Blanchard, save for 1961 and the .305 batting average, never hit much for average or was very good defensively. His ability lay in the fact that he was a lefty hitter who could pop one into the short porch at the Old Stadium. In 1962, Blanchard came down to earth from his unbelievable 1961 season by hitting .232-13-39, OPS+ 97. 93 games, 64 in the field. He had one at bat in the WS, and struck out.
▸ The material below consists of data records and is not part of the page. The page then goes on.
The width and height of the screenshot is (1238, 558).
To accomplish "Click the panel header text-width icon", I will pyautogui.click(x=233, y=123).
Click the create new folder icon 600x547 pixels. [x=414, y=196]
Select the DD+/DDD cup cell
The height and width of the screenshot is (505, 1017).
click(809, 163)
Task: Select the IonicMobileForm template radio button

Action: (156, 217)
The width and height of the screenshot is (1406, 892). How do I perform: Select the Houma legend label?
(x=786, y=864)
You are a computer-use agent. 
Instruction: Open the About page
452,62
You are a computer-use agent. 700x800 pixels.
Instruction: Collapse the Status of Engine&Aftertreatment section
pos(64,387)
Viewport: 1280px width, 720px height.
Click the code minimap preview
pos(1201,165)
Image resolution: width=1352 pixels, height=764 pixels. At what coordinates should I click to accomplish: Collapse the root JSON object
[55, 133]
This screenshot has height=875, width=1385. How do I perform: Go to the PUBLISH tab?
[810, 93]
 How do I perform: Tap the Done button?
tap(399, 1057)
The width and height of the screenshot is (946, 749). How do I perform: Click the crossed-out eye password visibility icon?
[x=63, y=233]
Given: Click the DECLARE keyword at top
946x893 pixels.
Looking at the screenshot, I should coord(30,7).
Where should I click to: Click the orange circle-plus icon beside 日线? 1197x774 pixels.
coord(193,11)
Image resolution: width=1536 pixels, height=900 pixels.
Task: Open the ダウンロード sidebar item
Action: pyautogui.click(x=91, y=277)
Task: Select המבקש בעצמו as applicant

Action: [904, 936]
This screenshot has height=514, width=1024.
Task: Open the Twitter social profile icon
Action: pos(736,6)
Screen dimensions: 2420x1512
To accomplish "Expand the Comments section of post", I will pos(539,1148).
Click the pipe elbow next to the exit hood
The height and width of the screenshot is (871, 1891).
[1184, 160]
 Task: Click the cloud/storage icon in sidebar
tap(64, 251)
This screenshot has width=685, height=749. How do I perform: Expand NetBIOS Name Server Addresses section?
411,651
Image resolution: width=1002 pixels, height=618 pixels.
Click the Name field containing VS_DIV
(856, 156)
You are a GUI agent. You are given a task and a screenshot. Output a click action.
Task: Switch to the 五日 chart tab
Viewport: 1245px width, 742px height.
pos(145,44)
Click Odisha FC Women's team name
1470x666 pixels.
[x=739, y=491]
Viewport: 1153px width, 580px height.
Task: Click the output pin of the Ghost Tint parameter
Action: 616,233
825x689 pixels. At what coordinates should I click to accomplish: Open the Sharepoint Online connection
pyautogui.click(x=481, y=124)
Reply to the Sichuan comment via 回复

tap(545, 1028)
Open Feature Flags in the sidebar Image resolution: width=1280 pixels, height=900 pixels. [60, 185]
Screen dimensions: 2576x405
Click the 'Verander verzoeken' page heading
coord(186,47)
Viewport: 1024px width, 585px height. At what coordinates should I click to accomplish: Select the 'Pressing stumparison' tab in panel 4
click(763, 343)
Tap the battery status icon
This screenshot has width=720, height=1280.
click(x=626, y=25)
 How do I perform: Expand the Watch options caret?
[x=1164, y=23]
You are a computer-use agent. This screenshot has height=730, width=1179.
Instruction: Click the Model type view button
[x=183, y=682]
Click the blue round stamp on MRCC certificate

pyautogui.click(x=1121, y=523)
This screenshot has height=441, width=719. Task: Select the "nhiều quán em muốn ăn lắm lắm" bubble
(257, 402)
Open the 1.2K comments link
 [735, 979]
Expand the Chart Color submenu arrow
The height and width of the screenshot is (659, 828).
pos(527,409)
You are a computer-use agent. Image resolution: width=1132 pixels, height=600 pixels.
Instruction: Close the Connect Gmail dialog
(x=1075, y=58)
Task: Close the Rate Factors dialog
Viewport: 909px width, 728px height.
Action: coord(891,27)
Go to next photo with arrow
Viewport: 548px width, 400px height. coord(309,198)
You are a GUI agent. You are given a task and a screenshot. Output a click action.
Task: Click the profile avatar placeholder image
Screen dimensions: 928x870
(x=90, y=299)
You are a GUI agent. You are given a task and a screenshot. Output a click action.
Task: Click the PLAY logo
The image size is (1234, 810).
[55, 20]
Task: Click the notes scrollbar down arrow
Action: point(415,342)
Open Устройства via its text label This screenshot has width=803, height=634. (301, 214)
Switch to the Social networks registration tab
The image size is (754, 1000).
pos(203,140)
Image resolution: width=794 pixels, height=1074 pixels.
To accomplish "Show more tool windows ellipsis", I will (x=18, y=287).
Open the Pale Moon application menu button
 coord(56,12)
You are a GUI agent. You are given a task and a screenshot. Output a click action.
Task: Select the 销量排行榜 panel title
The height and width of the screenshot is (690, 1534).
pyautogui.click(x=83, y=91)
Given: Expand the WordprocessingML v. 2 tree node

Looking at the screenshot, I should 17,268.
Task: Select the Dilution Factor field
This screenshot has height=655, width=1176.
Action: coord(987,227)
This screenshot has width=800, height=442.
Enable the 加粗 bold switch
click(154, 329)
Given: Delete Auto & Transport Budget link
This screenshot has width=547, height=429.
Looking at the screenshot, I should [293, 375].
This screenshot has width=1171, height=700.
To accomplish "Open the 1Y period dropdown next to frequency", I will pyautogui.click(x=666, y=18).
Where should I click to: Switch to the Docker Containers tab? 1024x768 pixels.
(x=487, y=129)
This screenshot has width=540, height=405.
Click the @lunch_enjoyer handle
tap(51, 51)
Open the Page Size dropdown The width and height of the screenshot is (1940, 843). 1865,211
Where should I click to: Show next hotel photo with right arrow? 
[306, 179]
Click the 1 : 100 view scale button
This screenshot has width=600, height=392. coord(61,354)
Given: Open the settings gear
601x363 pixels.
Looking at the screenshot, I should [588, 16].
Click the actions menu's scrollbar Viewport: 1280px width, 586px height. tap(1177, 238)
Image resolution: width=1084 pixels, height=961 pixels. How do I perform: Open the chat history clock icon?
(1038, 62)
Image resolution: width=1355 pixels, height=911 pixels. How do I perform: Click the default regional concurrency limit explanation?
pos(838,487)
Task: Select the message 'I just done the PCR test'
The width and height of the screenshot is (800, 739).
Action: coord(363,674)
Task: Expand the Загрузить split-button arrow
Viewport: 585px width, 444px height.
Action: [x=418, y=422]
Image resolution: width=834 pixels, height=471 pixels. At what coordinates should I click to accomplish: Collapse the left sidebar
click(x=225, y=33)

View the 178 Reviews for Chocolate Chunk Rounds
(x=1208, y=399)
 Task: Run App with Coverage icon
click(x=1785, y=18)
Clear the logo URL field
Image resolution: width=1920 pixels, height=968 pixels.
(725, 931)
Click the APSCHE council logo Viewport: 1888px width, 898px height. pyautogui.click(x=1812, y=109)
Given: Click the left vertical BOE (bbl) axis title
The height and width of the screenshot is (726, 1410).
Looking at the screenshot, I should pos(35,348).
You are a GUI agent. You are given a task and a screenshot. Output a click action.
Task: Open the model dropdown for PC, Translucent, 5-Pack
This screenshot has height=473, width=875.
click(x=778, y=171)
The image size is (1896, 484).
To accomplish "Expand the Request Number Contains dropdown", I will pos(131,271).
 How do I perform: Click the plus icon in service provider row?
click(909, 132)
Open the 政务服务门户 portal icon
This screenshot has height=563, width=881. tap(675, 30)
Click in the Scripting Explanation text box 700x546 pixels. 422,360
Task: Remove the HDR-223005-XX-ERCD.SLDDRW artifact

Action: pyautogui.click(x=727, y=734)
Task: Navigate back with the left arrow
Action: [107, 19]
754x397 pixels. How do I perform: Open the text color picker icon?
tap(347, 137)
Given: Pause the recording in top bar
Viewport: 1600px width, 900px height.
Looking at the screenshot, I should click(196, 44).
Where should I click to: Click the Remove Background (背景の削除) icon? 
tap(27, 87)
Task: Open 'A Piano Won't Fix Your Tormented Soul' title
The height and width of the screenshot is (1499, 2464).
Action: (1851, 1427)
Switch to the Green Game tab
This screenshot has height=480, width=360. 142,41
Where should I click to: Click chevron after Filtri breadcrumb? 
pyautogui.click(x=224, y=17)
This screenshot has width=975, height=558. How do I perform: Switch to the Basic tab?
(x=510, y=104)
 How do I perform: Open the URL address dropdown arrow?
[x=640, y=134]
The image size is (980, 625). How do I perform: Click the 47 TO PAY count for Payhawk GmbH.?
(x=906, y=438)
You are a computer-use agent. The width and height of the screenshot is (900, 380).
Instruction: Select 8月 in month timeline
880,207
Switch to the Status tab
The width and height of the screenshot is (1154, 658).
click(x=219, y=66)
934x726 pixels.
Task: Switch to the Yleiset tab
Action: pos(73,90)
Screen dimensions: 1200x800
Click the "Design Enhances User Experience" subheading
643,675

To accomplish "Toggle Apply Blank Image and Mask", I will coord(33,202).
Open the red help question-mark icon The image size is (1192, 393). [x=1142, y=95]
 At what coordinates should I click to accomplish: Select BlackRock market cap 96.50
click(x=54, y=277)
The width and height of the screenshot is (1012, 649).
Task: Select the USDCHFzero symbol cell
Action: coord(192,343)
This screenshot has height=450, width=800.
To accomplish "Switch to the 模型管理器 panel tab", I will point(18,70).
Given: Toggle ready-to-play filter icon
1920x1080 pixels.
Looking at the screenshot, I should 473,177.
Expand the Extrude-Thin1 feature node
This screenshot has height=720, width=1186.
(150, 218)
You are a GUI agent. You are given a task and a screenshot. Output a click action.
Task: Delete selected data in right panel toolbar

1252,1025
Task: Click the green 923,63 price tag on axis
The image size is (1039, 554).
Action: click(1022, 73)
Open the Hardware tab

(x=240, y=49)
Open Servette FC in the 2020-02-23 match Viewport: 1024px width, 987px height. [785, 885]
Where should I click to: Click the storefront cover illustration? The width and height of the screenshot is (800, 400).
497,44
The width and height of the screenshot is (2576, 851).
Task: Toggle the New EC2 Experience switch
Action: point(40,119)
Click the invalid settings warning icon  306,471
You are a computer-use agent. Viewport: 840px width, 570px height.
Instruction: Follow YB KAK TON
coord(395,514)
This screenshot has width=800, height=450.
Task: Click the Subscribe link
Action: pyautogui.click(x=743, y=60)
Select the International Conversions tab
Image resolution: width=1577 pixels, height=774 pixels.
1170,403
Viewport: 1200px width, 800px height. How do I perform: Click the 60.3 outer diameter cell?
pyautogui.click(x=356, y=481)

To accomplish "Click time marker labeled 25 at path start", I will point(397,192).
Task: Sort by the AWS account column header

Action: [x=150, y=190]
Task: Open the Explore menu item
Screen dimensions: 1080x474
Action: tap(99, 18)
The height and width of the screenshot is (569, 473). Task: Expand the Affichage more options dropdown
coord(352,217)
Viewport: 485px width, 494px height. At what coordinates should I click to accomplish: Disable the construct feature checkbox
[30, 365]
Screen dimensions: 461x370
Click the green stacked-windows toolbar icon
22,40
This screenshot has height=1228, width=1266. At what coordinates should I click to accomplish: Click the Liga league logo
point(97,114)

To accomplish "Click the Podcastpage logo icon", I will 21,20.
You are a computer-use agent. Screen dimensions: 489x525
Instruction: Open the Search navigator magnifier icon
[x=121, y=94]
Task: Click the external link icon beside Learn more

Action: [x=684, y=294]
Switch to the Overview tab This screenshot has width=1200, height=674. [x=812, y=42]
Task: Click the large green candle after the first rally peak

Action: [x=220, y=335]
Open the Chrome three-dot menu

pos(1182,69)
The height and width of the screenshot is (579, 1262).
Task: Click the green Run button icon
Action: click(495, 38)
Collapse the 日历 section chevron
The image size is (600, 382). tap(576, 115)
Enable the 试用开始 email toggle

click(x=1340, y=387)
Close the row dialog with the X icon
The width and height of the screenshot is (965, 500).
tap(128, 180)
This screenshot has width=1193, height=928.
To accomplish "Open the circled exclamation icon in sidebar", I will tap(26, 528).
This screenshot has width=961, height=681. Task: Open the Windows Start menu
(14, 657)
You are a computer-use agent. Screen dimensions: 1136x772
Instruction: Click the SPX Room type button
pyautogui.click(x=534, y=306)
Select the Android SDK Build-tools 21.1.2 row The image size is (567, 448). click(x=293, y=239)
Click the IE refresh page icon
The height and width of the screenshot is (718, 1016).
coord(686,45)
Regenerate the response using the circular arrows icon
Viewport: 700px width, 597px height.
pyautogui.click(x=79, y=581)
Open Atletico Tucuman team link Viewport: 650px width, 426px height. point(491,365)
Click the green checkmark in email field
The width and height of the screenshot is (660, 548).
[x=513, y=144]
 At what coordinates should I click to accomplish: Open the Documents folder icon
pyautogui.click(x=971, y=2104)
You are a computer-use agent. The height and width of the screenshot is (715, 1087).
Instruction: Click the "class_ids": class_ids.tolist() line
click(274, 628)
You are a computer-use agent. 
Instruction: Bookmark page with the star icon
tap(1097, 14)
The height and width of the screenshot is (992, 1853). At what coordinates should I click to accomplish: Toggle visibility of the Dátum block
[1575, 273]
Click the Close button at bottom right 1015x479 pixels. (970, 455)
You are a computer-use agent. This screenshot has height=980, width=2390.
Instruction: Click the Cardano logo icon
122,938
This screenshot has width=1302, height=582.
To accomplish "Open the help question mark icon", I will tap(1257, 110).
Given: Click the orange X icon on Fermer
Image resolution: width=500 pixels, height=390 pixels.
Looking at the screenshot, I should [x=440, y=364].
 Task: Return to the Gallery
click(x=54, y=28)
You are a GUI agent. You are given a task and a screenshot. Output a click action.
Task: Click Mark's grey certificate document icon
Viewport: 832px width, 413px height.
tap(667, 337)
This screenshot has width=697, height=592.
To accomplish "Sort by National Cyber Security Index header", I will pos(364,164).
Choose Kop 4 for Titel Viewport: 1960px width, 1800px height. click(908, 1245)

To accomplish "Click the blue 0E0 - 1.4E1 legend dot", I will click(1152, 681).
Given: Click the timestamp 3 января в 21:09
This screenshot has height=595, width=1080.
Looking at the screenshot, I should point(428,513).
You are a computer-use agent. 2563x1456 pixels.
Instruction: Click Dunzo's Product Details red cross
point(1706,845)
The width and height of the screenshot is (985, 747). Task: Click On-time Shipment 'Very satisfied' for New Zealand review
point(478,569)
In 1963, Blanchard hit just .225, but did have 16 HR and 45 RBI in 218 at bats. His OPS+ was a 112. The power was needed, since out of his 77 games played, 64 were in the OF. Mantle missed about 2/3 of the season with a broken foot and torn knee cartilage after running into a chain-link fence in Baltimore in early June. Maris missed about two months. Blanchard did have the low B.A., but at least he supplied some of the power that was missing when the M&M boys were out.

In the 1963 Series, Maris was injured in Game Two, and was then done for the Series. Blanchard started in RF in Game Three (vs. Drysdale, a game the Yanks lost 1-0) and went 0 for 3. He didn’t play in Game Four because he was a lefty bat, and that game was started by Koufax.

Blanchard was back to his normal playing style in 1964, getting in 77 games, 42 in the field. He hit .255-7-28, OPS+ 115. He was 1 for 4 in the WS with a double.

In the WS (1960-1964), Blanchard was 10 for 29 (.345) with four doubles, 2 HR and 5 RBI.

Blanchard was just 32 years old in 1965, but that season would prove to be his last. After 12 games with the Yanks, Blanchard was just 5 for 34, .147, 1 HR and 3 RBI. He was dealt to the KC A’s with P Rollie Sheldon for Doc Edwards (Catcher) in early May. The trade broke Blanchard’s heart. He hit .200-2-11 for the A’s in 120 at bats before being sold to the Milwaukee Braves (their last year in Milwaukee) for whom he was 1 for 10, a HR, and 2 RBI. For 1965, Blanchard hit .183-4-16, OPS+ 52.

Blanchard, who wore No. 38 in Pinstripes, never wanted to be anything but a Yankee. After the 1965 season, he retired with a career .239 average, 108 OPS+, 67 homers and 200 RBI’s.

He was a close friend of Mickey Mantle’s and served as one of the pallbearers at his funeral. He died at the age of 76 in 2009 from a heart attack.